Recurrence of IgA nephropathy in a kidney transplant patient successfully treated with iptacopan—a case report

IgA nephropathy recurrence after kidney transplantation is a common complication, which is most often detected histologically. Recurrence after transplant affects long-term graft survival, with prognosis being worse with increasing levels of proteinuria, a higher histological activity, and concurrent rejection. Treatment in kidney transplant patients is similar to that in native kidneys: using renin–angiotensin–aldosterone system (RAAS) blockade agents, steroids, and increased immunosuppression. Iptacopan, an inhibitor of alternative complement pathway factor B, has demonstrated reduction in proteinuria and complement activity in native IgAN. However, it has not been studied in recurrent IgAN after kidney transplant.
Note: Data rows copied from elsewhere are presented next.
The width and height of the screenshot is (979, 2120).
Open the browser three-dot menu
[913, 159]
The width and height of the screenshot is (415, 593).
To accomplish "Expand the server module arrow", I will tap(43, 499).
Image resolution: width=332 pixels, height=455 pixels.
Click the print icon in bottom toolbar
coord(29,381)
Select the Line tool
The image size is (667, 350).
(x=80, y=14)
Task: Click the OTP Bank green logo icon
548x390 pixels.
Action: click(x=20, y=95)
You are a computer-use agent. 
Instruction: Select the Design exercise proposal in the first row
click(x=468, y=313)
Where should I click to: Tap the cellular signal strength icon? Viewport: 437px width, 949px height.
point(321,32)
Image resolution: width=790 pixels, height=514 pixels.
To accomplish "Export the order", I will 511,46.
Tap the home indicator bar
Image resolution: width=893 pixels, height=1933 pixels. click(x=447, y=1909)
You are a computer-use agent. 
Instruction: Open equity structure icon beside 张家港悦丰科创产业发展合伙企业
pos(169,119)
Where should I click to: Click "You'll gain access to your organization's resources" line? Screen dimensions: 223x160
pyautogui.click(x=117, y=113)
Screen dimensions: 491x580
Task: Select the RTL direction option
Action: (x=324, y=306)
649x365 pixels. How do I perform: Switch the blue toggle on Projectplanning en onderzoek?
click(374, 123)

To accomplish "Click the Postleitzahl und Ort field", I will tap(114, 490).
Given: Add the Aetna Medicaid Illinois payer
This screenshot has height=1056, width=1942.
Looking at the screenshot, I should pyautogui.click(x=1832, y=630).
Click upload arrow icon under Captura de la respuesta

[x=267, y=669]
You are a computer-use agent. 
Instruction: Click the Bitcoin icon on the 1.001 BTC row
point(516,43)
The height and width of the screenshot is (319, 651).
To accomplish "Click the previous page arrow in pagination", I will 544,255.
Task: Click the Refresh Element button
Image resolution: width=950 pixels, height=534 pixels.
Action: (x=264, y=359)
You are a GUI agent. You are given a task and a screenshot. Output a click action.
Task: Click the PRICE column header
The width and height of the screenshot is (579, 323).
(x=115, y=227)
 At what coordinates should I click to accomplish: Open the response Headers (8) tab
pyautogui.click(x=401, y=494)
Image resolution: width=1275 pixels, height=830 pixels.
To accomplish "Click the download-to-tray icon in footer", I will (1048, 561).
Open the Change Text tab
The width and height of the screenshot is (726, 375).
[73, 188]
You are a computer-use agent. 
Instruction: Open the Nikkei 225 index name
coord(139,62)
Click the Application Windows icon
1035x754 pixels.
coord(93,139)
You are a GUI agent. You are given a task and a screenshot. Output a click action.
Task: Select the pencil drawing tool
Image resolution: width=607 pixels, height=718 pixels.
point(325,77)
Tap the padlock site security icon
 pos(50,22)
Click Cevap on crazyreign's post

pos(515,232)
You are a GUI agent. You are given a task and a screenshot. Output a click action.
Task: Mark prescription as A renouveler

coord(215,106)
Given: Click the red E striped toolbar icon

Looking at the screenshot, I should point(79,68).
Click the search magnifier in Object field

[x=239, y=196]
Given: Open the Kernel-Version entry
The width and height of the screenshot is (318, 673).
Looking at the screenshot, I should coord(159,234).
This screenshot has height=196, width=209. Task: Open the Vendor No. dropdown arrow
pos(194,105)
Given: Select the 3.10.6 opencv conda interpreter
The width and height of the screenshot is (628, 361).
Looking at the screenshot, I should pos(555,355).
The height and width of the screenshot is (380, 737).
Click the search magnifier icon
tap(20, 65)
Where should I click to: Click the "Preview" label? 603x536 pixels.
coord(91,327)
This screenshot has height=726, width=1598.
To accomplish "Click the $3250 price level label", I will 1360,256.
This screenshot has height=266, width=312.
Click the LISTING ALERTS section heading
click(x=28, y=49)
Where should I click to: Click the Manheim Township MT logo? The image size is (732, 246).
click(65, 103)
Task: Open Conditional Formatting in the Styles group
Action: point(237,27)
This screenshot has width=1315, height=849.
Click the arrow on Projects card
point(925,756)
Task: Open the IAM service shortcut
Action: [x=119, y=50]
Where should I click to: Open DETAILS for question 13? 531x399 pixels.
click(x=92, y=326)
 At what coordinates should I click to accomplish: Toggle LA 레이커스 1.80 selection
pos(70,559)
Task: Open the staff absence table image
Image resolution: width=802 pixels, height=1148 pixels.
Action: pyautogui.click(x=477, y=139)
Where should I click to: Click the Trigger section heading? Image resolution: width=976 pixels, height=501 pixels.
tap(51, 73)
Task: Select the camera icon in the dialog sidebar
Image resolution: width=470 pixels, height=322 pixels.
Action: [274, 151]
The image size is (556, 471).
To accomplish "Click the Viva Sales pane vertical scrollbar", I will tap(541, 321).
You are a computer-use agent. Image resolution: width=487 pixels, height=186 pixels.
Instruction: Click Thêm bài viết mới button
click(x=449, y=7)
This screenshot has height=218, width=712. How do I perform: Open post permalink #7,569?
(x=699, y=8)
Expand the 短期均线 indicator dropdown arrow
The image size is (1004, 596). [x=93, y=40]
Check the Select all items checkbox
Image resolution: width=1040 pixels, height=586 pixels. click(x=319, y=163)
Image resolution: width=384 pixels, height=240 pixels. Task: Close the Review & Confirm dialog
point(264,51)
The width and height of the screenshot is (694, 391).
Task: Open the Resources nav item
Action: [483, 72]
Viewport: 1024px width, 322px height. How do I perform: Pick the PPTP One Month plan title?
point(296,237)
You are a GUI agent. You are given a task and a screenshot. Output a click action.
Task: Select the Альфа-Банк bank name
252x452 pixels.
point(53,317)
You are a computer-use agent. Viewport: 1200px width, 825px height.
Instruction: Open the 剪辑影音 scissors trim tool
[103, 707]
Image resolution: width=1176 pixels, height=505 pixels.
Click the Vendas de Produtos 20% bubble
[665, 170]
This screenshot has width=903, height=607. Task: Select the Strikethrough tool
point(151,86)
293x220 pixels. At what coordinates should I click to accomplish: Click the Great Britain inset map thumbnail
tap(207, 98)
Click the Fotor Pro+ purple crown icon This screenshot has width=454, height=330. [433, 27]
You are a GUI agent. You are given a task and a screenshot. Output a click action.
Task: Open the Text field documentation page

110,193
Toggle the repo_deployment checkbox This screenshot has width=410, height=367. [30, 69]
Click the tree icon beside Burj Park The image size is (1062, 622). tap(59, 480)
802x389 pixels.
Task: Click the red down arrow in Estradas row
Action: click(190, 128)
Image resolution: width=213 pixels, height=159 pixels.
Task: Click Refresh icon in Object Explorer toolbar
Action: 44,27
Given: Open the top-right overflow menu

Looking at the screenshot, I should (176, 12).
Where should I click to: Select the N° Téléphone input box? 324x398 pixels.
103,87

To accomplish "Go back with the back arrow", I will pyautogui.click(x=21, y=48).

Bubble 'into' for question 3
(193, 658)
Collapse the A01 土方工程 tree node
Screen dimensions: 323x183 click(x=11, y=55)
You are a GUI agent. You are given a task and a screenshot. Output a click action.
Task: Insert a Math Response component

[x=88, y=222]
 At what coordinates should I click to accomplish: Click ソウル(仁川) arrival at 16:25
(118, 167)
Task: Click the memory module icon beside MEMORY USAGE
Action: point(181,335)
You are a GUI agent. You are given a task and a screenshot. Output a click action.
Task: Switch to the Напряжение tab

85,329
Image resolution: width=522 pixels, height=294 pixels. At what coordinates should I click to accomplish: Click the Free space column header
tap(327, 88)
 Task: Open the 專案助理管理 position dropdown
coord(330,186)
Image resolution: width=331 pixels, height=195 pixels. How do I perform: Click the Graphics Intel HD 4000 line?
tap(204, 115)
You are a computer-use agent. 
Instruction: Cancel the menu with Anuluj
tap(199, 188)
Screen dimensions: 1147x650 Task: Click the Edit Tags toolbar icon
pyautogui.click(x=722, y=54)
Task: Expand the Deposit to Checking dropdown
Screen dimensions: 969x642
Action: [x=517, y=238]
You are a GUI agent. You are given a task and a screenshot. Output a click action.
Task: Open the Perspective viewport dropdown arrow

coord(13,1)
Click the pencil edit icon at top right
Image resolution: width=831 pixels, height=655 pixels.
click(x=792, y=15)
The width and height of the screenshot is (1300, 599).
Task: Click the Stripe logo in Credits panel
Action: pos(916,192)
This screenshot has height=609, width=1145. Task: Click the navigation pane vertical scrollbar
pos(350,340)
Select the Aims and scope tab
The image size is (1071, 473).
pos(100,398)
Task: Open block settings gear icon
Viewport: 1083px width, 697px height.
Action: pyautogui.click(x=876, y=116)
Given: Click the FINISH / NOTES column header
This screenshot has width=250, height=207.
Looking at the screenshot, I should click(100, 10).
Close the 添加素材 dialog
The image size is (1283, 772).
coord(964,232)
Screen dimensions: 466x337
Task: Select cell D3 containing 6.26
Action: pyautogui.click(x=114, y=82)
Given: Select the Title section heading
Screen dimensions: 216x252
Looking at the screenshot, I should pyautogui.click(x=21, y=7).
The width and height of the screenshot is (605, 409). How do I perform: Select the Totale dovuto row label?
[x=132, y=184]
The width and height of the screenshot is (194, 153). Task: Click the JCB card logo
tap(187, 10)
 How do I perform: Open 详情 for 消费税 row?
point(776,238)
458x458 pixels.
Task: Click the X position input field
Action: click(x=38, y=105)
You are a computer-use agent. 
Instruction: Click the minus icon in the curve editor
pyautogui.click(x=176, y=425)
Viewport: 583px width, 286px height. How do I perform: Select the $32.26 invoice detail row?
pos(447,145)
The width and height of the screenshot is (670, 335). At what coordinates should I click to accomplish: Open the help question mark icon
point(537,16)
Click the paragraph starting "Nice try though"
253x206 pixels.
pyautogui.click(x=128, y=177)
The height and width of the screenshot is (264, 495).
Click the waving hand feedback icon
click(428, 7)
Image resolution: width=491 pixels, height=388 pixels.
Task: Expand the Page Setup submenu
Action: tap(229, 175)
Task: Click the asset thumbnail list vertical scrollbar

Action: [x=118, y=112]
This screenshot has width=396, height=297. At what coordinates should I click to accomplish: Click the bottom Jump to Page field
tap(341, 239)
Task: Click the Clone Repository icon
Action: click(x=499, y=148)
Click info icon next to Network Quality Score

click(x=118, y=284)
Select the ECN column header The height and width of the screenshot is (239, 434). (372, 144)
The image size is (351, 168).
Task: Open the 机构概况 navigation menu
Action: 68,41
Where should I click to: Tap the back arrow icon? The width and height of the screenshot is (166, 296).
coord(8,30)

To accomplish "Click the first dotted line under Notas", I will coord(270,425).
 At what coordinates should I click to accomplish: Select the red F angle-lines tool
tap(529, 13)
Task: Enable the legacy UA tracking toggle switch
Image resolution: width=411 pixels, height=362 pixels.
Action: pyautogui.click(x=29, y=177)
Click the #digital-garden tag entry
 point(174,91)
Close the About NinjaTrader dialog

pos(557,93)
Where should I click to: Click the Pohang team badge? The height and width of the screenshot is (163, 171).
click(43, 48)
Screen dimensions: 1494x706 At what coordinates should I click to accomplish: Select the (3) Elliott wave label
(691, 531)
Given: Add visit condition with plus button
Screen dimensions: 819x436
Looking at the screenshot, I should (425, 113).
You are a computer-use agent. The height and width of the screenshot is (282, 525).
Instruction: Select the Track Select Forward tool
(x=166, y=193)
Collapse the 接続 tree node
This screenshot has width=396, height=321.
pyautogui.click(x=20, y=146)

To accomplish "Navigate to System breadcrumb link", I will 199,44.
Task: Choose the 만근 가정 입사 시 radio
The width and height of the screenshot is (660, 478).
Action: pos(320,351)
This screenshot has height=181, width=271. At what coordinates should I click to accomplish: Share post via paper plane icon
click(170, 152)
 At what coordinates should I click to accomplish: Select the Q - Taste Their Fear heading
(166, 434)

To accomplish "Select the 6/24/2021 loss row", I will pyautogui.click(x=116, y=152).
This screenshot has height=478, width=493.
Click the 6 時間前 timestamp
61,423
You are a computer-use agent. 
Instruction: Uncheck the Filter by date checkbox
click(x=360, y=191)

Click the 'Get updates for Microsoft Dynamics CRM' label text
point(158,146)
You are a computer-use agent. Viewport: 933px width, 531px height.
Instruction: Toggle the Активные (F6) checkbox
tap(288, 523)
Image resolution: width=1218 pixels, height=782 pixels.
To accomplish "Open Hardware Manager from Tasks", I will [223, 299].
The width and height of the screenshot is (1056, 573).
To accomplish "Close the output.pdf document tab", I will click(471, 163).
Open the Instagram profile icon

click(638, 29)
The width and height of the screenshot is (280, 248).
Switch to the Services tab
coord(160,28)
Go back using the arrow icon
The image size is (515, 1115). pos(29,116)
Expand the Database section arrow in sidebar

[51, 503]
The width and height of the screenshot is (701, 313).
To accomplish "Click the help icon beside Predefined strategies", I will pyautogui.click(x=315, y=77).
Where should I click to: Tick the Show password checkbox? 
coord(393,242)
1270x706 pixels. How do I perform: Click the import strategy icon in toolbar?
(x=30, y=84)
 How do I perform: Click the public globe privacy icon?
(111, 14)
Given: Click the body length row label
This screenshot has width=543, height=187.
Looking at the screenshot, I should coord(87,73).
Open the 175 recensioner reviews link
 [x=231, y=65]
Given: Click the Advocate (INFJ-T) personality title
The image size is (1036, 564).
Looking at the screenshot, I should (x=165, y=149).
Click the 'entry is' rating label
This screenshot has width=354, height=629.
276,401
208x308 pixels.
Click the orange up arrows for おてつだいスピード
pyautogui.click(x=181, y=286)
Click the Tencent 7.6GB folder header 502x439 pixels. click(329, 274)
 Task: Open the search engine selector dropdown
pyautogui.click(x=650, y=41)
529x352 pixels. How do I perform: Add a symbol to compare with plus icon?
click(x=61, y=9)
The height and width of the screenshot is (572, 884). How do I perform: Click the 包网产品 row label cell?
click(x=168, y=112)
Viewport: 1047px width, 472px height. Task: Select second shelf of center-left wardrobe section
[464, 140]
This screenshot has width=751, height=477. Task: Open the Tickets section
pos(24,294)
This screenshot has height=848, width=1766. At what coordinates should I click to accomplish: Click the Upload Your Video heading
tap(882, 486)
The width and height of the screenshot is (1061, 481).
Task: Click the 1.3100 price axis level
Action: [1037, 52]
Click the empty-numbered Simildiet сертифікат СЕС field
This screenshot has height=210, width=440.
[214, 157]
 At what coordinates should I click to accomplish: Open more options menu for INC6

We present a case of recurrent IgAN refractory to conventional therapy with clinical and histological improvement after treatment with iptacopan. A 39-year-old male patient underwent a deceased donor kidney transplantation. A 3-month biopsy showed features of recurrent IgAN in the transplanted kidney. Following treatment for rejection, subsequent biopsies demonstrated active IgAN with worsening proteinuria, which was treated with rituximab, cyclophosphamide, and steroids. Despite these interventions, there was no improvement in IgAN or proteinuria. At 40 months post-transplant, the patient was started on iptacopan, after which a follow-up biopsy showed resolution of active IgA activity. The patient has tolerated iptacopan well and has not had any adverse events or serious infections.